◆ **WHAT THIS TASK INVOLVES**
Reproduce the listing below word for word, starting at the line that contains "Given: Click the" and ending at the last line of the listing. Leave the pictures out.

**********

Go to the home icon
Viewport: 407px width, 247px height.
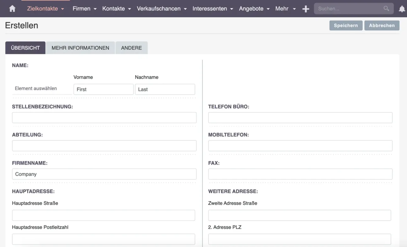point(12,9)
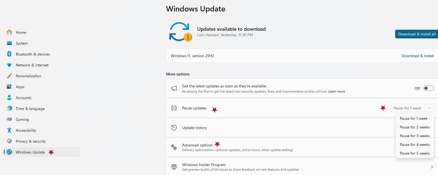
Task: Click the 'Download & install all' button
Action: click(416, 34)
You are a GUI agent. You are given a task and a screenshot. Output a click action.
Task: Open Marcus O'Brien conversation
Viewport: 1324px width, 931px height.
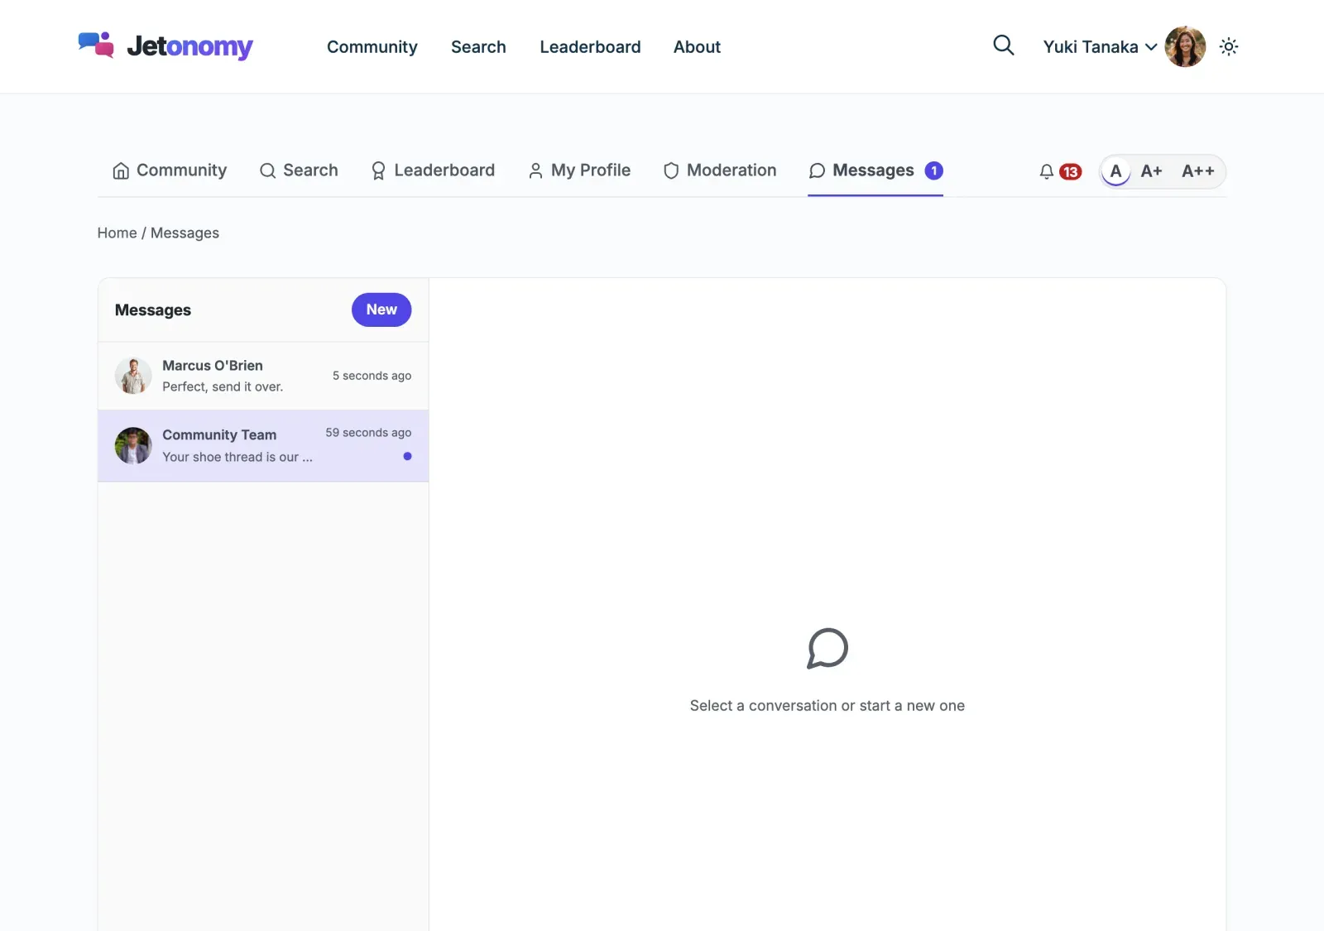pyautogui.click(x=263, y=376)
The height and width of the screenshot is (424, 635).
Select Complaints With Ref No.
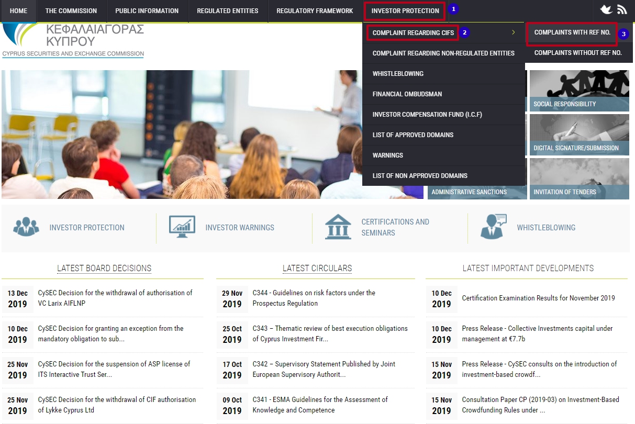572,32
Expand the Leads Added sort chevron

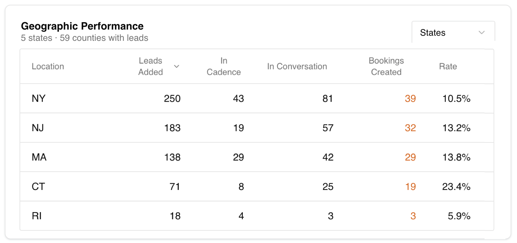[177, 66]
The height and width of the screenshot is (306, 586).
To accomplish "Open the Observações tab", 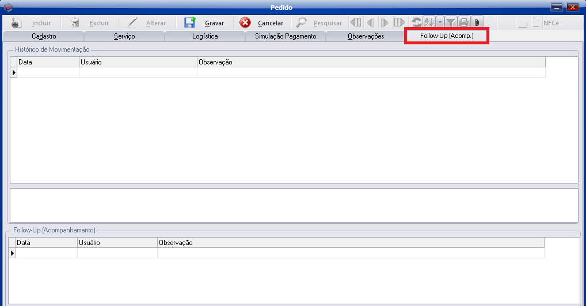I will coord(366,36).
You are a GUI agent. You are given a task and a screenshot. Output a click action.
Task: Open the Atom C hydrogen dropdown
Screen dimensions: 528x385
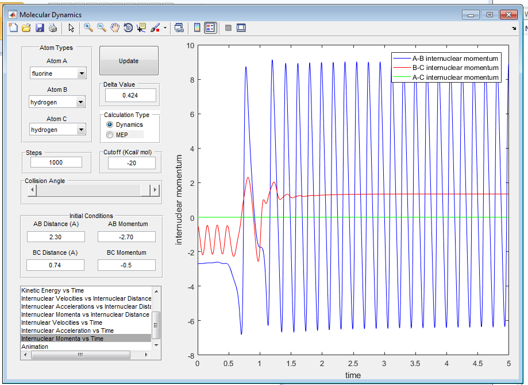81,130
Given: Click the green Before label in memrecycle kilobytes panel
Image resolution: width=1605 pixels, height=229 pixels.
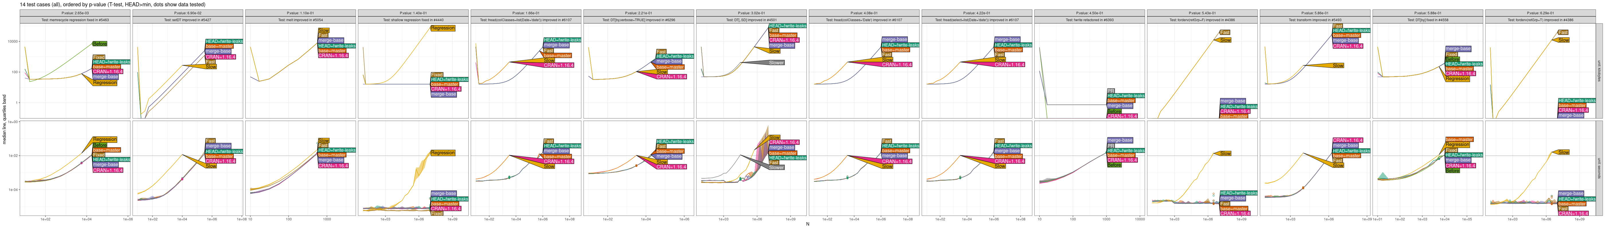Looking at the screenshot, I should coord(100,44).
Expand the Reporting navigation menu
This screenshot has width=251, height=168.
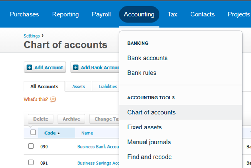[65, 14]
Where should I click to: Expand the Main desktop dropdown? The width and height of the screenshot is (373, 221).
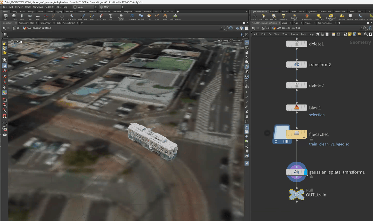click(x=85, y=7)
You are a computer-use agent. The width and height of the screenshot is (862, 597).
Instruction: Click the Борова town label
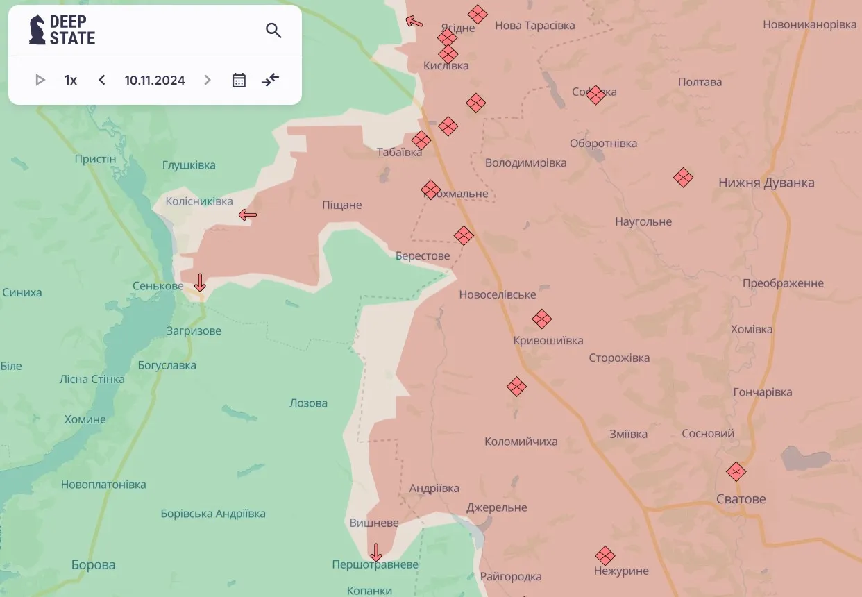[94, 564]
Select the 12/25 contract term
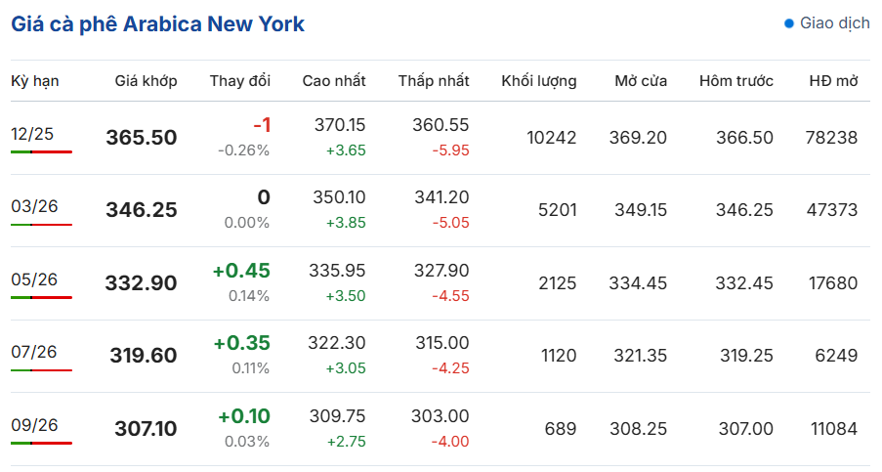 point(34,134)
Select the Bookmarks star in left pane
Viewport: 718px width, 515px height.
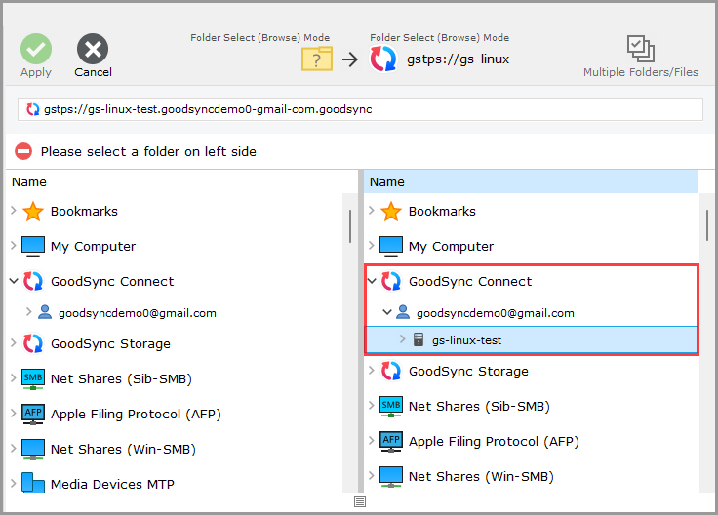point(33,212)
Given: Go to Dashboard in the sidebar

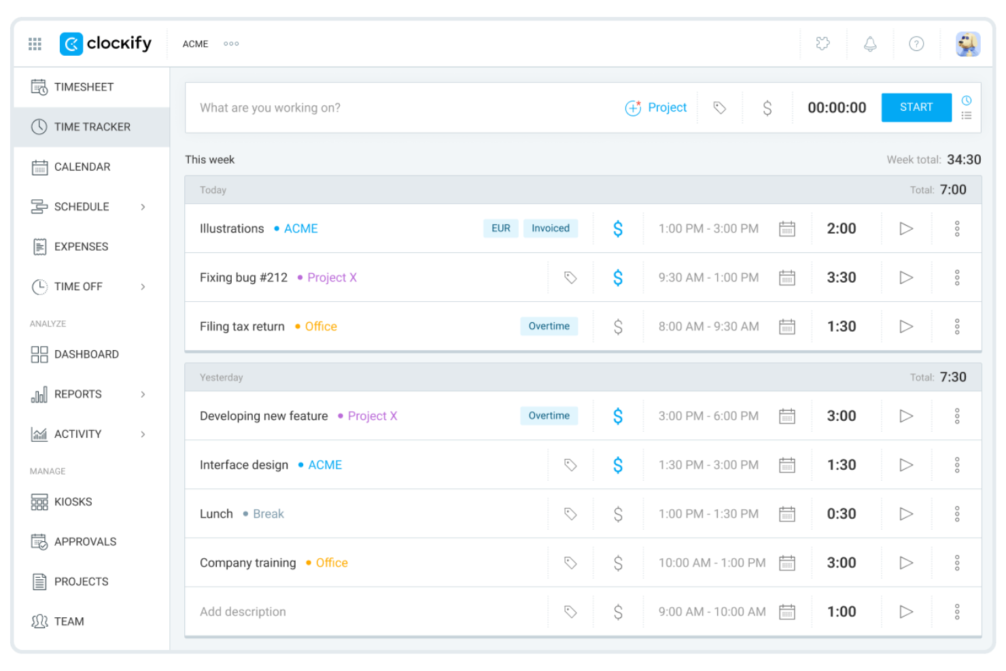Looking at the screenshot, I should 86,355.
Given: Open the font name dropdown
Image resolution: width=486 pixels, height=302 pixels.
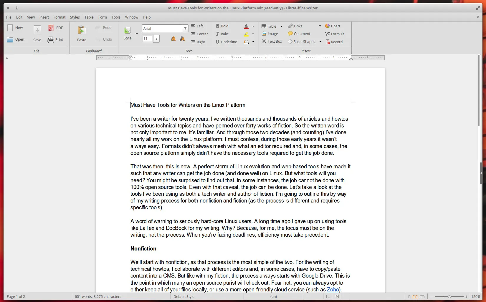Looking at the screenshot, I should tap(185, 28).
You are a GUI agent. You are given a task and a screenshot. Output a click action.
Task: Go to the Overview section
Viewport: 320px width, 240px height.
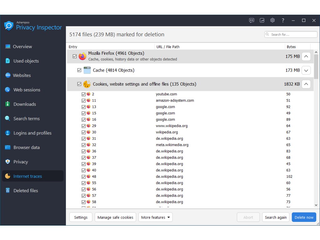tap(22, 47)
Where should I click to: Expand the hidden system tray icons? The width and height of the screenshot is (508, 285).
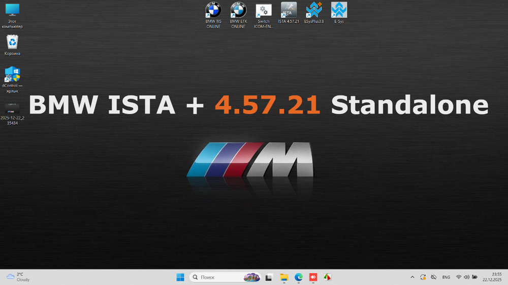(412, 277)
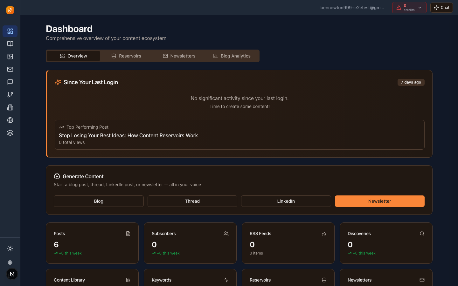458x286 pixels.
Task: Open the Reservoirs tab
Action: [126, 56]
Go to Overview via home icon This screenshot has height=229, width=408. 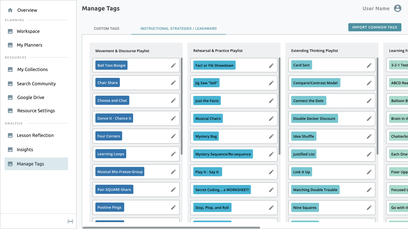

**********

◆ **SOLUTION TO THIS EXERCISE**
Given: Click the green Before label in memrecycle kilobytes panel
Image resolution: width=1605 pixels, height=229 pixels.
Looking at the screenshot, I should coord(100,44).
Expand the Reporting navigation menu
This screenshot has width=251, height=168.
[65, 14]
Where should I click to: Expand the Main desktop dropdown? The width and height of the screenshot is (373, 221).
click(x=85, y=7)
You are a computer-use agent. The width and height of the screenshot is (862, 597).
Instruction: Click the Борова town label
[94, 564]
Select the 12/25 contract term
 point(34,134)
Select the Bookmarks star in left pane
Viewport: 718px width, 515px height.
point(33,212)
Given: Go to Dashboard in the sidebar

Looking at the screenshot, I should 86,355.
Given: Open the font name dropdown
Image resolution: width=486 pixels, height=302 pixels.
Looking at the screenshot, I should tap(185, 28).
You are a GUI agent. You are given a task and a screenshot. Output a click action.
Task: Go to the Overview section
Viewport: 320px width, 240px height.
tap(22, 47)
Where should I click to: Expand the hidden system tray icons? The width and height of the screenshot is (508, 285).
(412, 277)
458x286 pixels.
Task: Open the Reservoirs tab
Action: [126, 56]
Go to Overview via home icon This screenshot has height=229, width=408. 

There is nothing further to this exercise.